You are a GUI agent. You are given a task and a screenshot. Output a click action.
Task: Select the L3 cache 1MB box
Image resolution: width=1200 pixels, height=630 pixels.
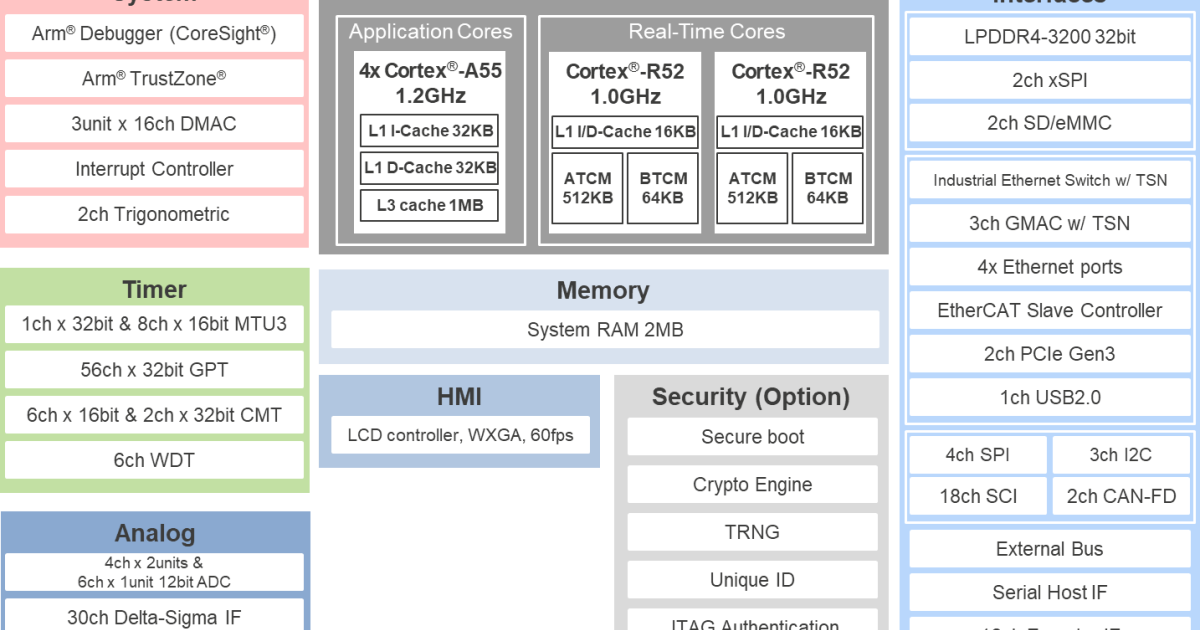click(430, 205)
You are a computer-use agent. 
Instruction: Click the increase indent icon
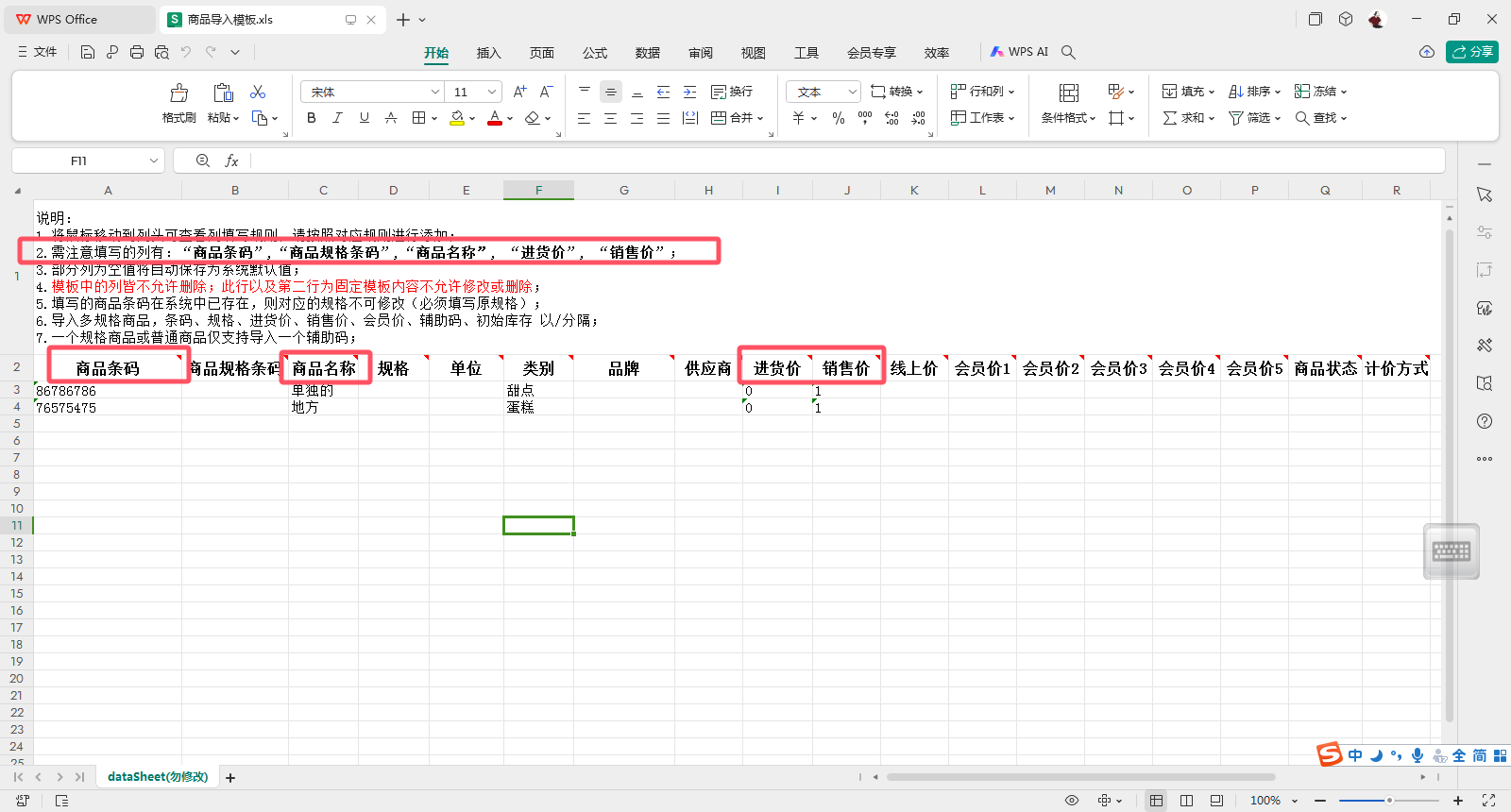[x=689, y=92]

• _Your instructions_
Everything in the records goes into your answer exactly, except the pictures.

• _Answer section_
You are a GUI agent. You are given a task and a screenshot. Output a click action.
Task: Select the L3 cache 1MB box
Image resolution: width=1200 pixels, height=630 pixels.
click(430, 205)
You are a computer-use agent. 
Instruction: Click the increase indent icon
[x=689, y=92]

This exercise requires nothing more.